The Danger of High Blood Pressure
High blood pressure, especially over 50 years of age, is one of the most critical signs indicating the development of cardiovascular diseases. Things like:
- Acute myocardial infarction
- Clogged arteries
All of which constitute the leading cause of mortality in our society.
Note: Currently, medications are effective in the vast majority of hypertensive patients who respond to treatment. Only around 5% of patients have persistent high blood pressure, when properly taking medicine and other doctor-recommended changes.
Prevent and control your high blood pressure by:
- Maintain a normal weight
- Exercise every day
- Eat a healthy diet
- Moderate the consumption of alcohol
Prevention Is Better Than Cure: Checkups Starting at Age 50
In recent years there has been an important change in the way we live.
It’s no longer just about whether we are sick or not, but how we can better manage our health.

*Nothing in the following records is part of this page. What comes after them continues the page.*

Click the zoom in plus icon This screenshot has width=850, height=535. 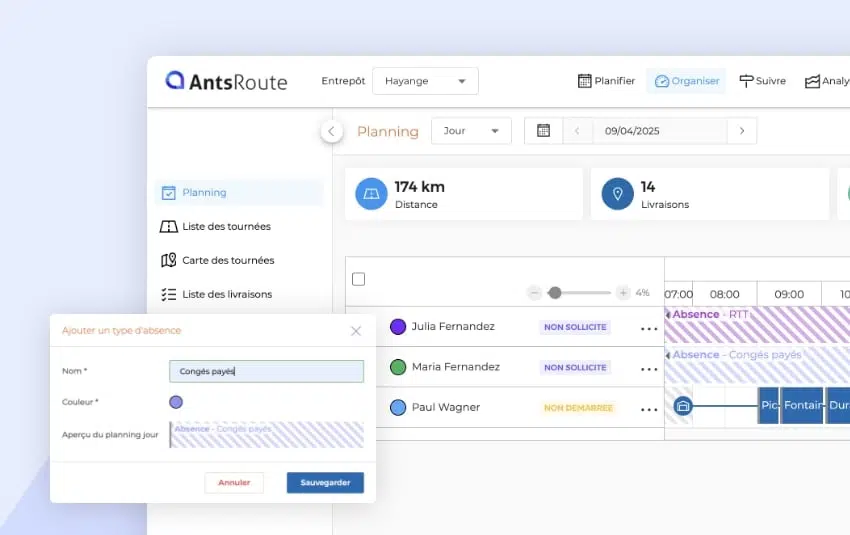623,293
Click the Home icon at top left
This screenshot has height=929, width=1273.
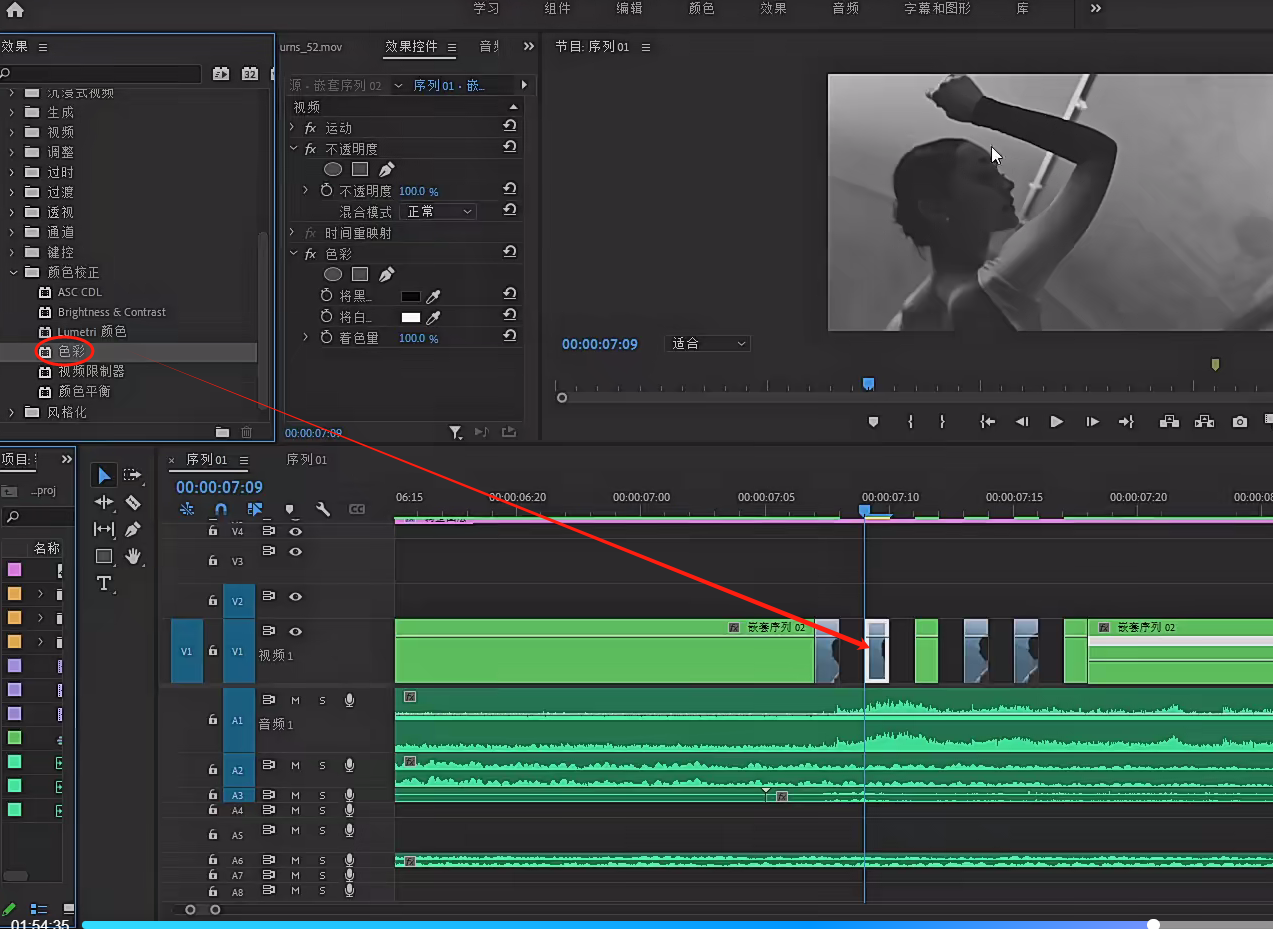coord(14,10)
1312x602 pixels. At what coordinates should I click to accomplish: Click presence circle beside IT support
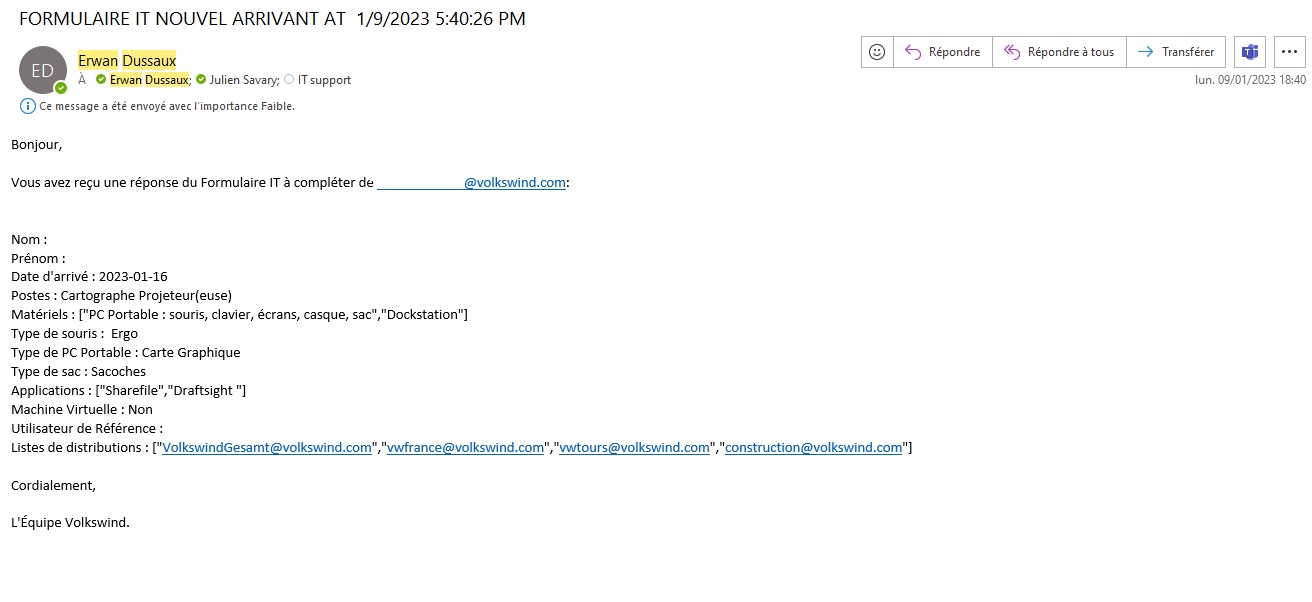(x=289, y=80)
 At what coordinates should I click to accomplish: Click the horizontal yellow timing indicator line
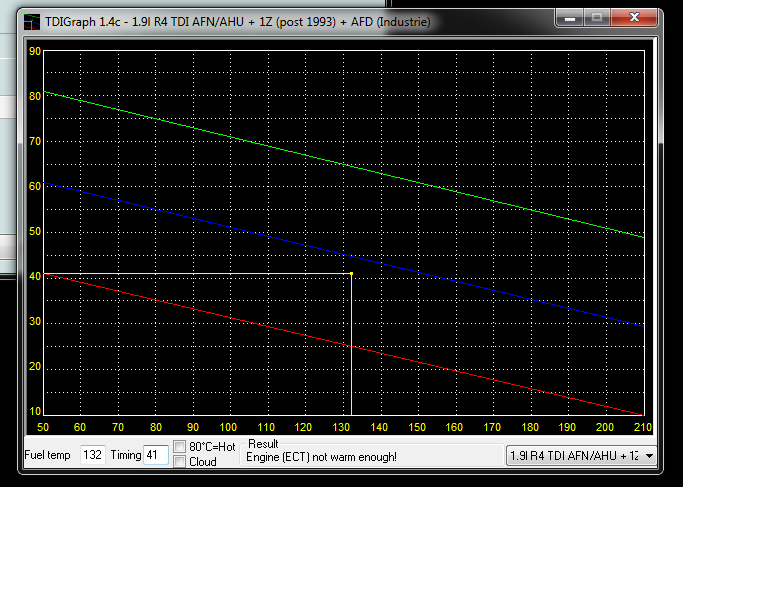pyautogui.click(x=200, y=274)
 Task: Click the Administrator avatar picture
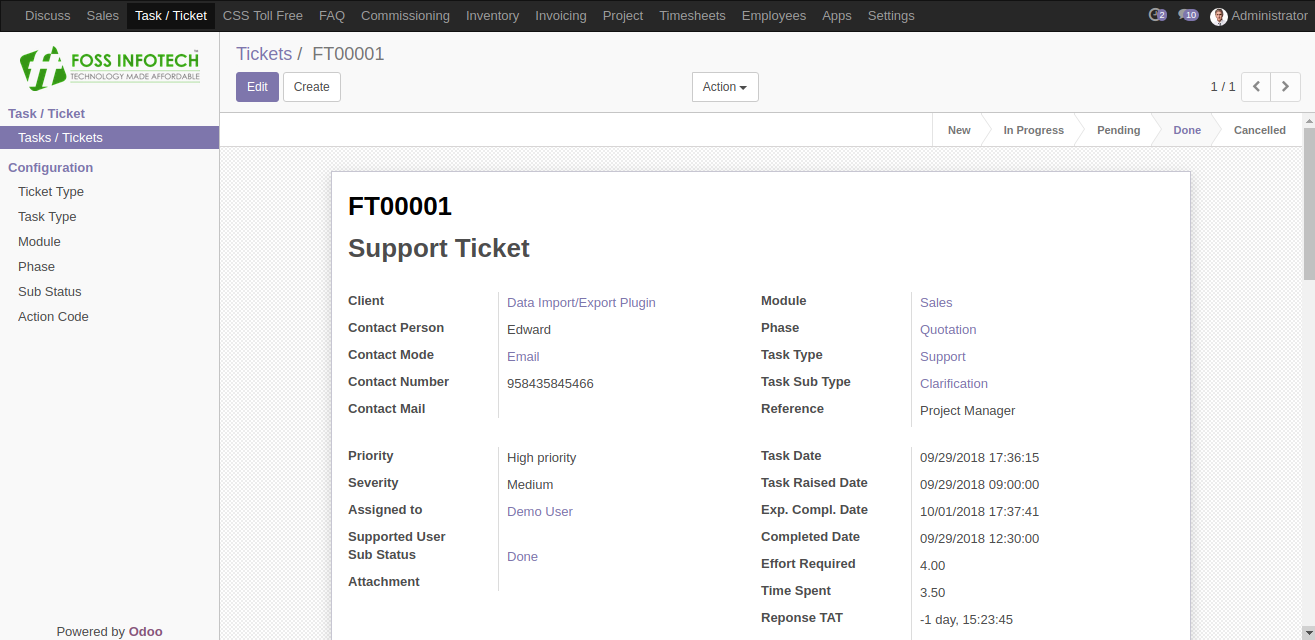[1218, 16]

Prevent the appearance of new diseases and keeping ourselves in the best possible shape — decreasing health risks.
More than simply “regular checkups”, doctors often recommend specific tests and reviews, based on the most common problems that affect people.
These reviews are often based on:
- Medical history
- Genetic inheritance
In the case of men, one priority is in the prostate and colon. From age of 50 onwards, get an annual prostate checkup.
And consider the convenience of having a colonoscopy, as well.
Blood pressure and blood tests will report cholesterol, triglycerides, transaminases, glucose, nutrient deficiencies and urea.
In short, many of these diseases can be detected at an early stage in a health checkup and become controllable, treatable and often curable.
Prevention is the single best way of ensuring lower risks when aging.
This is especially true in common underlying health problems.
Knowing of issues before symptoms arise dramatically improves treatment while reducing effects.